**Dataset records**
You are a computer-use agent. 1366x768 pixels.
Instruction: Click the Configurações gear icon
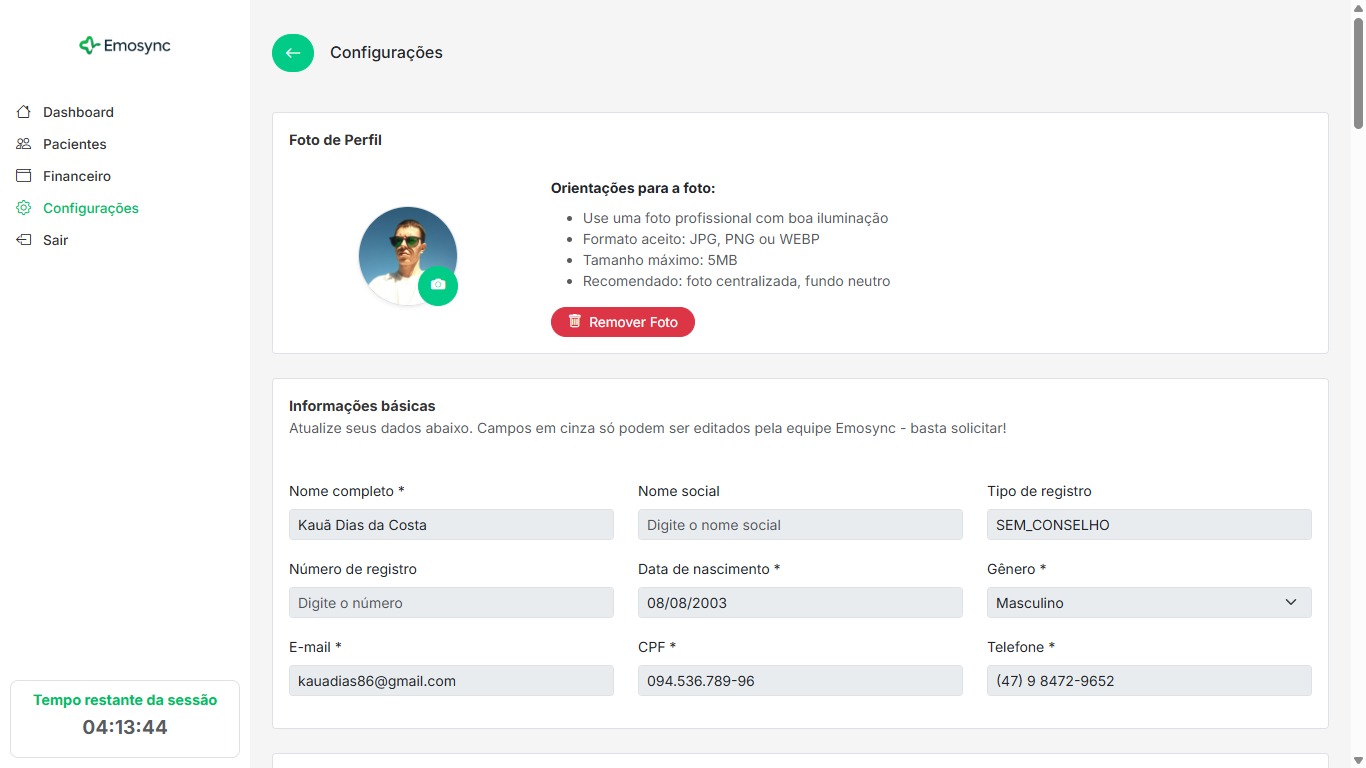pos(24,208)
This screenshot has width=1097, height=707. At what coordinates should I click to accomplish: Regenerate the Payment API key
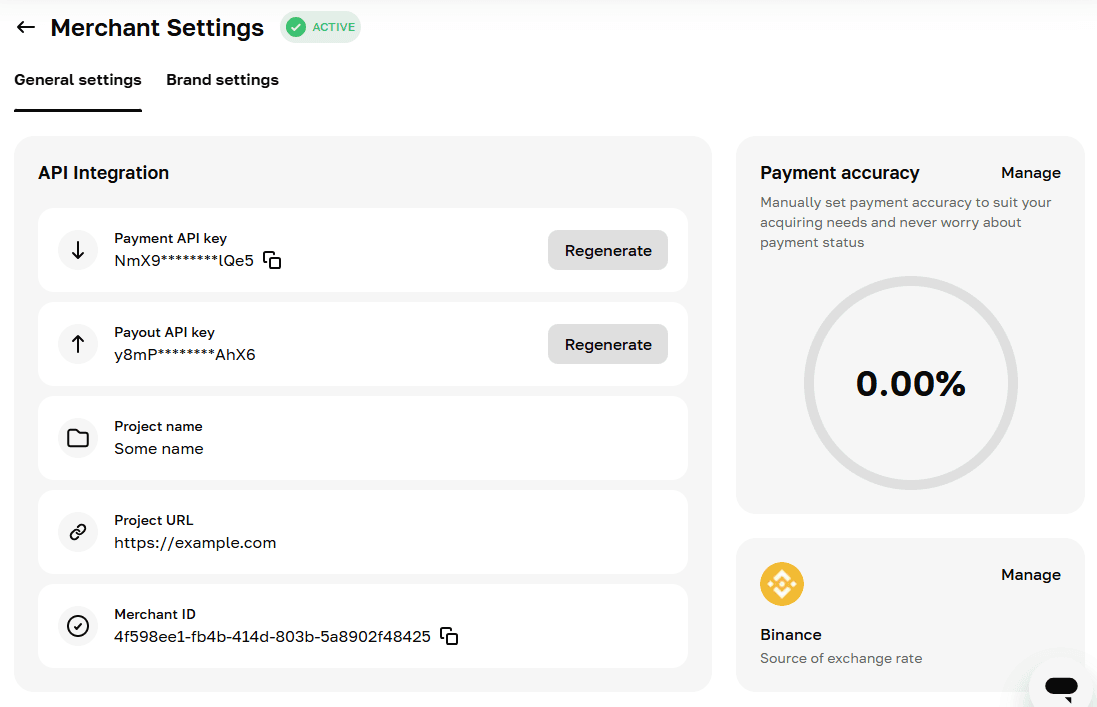[x=608, y=250]
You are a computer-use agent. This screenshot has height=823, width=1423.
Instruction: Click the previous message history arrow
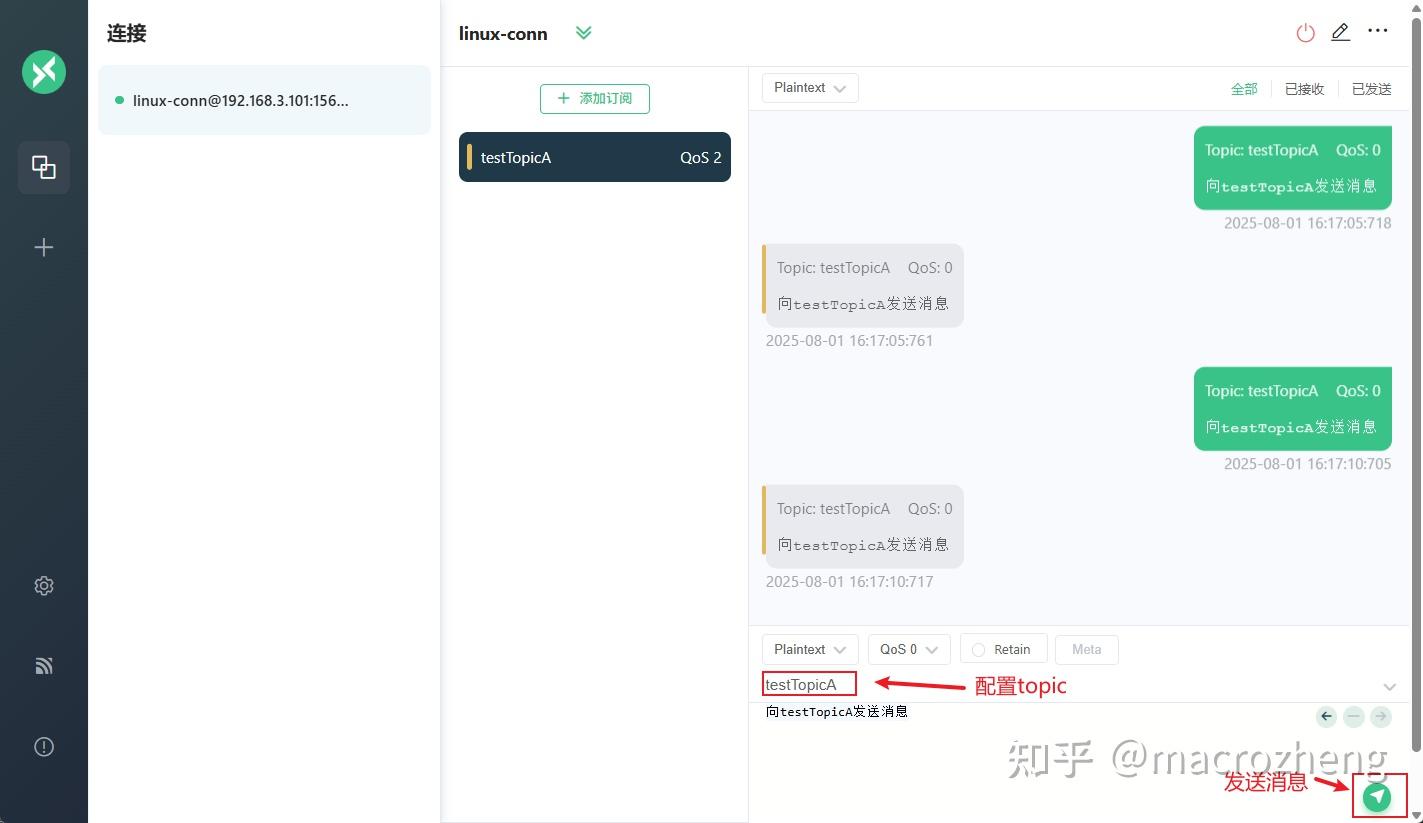pyautogui.click(x=1326, y=716)
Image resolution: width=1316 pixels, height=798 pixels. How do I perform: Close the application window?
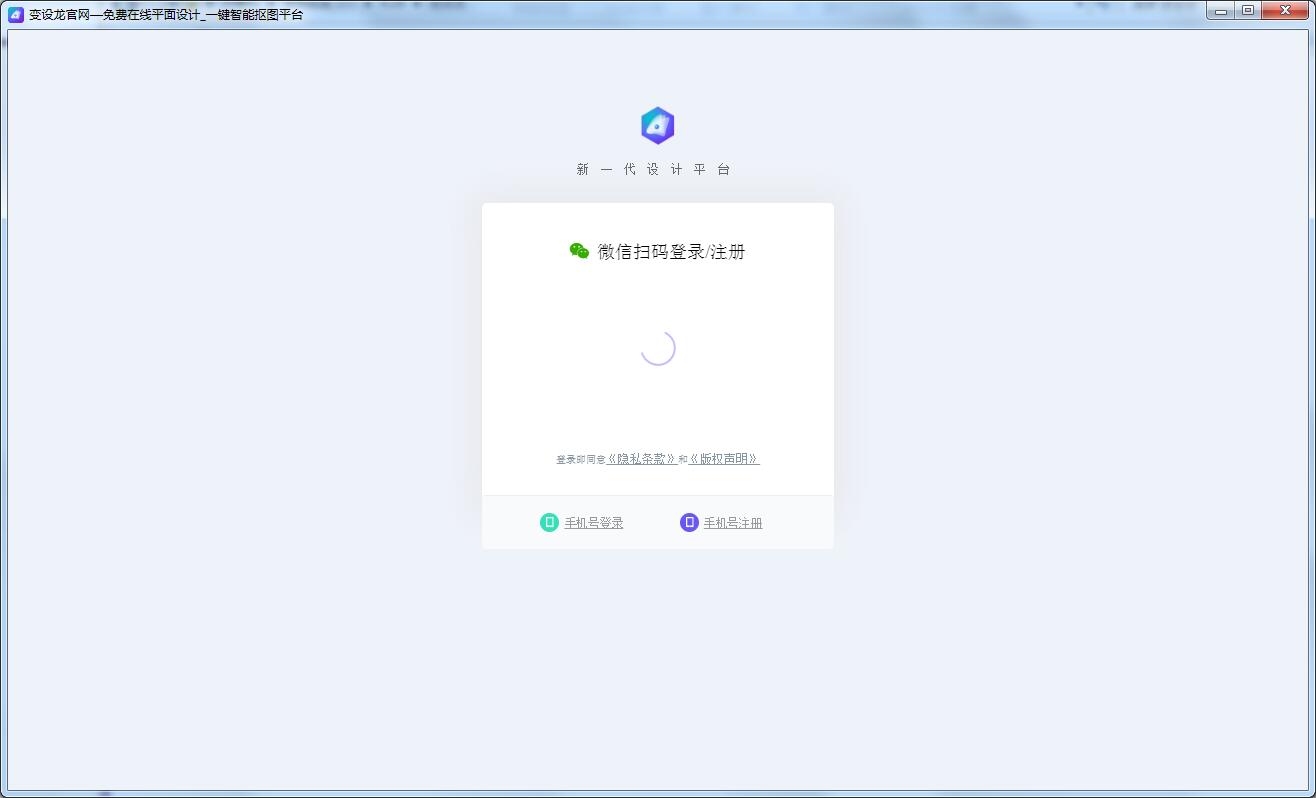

**Try it**
Whenever "computer" occurs in a line of the entries, copy that line.

**Result for this exercise**
You are a computer-use agent. 1366x768 pixels.
You are a computer-use agent. This screenshot has height=823, width=1423.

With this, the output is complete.